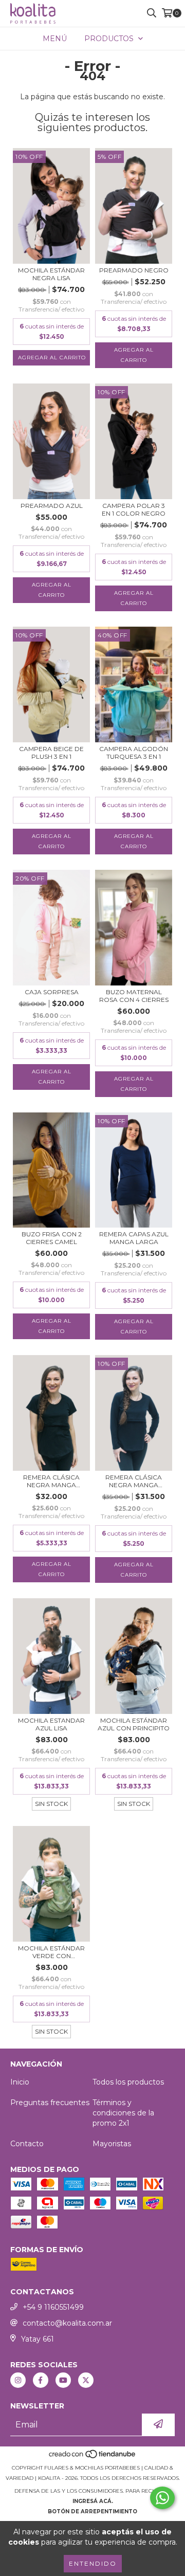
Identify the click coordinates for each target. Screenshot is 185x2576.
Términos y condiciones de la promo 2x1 (123, 2113)
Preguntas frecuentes (49, 2102)
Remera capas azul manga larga (134, 1238)
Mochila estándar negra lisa (51, 274)
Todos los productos (128, 2082)
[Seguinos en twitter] (86, 2380)
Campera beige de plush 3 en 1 (51, 752)
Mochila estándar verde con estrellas (51, 1952)
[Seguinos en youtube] (63, 2380)
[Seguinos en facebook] (40, 2380)
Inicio (19, 2082)
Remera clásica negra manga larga (133, 1481)
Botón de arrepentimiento (92, 2511)
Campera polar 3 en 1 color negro (133, 509)
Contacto (27, 2143)
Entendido (93, 2563)
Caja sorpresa (52, 992)
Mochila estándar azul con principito (134, 1724)
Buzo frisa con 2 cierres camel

______________________________

> Directions for this task
Could you rewrite every line of the entries above, requests included, adding 147 to both the x and y value of each coordinate pair in the answers and leaving the pictures out?

> Expected answer
Identify the click coordinates for each target. Screenshot is 185x2576.
Términos y condiciones de la promo 2x1 (270, 2260)
Preguntas frecuentes (196, 2249)
Remera capas azul manga larga (281, 1385)
Mochila estándar negra lisa (198, 421)
Todos los productos (275, 2229)
[Seguinos en twitter] (233, 2527)
Campera beige de plush 3 en 1 (198, 899)
Mochila estándar verde con estrellas (198, 2099)
[Seguinos en youtube] (210, 2527)
[Seguinos en facebook] (187, 2527)
Inicio (166, 2229)
Remera clásica negra manga larga (280, 1628)
Botón de arrepentimiento (239, 2658)
Campera polar 3 en 1 color negro (280, 656)
Contacto (174, 2290)
Entendido (240, 2710)
Caja sorpresa (199, 1139)
Mochila estándar azul con principito (281, 1871)
Buzo frisa con 2 cierres camel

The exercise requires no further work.